Work to be completed:
Report how many of the rows below contain the string "click", treating uppercase and lowercase letters as distinct, and give only that number.

Input material:
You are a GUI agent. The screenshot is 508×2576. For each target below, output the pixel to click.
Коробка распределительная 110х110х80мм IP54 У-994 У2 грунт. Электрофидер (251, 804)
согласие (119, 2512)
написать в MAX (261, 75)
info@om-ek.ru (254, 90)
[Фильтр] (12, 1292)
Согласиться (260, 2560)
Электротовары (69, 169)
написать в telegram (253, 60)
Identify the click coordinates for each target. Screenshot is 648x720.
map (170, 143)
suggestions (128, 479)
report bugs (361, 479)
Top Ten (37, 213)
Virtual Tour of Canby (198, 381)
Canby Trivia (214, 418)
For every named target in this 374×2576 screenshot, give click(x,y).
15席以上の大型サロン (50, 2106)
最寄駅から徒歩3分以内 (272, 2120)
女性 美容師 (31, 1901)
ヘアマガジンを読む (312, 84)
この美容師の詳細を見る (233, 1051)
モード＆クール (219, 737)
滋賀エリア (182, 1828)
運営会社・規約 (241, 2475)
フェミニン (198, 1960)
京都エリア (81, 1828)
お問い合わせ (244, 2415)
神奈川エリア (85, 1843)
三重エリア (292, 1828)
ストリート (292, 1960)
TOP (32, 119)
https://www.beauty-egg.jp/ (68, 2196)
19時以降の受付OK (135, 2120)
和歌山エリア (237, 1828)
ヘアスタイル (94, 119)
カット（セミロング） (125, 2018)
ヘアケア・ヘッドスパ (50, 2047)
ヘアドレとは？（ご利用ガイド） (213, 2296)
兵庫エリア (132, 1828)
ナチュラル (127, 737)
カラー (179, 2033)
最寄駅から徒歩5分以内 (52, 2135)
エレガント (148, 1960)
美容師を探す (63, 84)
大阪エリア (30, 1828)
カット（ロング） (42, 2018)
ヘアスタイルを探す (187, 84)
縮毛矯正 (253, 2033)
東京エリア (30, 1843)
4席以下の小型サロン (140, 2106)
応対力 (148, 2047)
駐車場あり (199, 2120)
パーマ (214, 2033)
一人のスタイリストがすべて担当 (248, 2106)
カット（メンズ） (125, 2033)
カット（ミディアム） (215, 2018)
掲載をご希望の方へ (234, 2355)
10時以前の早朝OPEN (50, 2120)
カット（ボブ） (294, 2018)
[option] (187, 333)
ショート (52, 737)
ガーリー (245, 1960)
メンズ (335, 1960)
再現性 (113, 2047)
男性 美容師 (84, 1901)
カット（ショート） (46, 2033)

Exercise answer:
3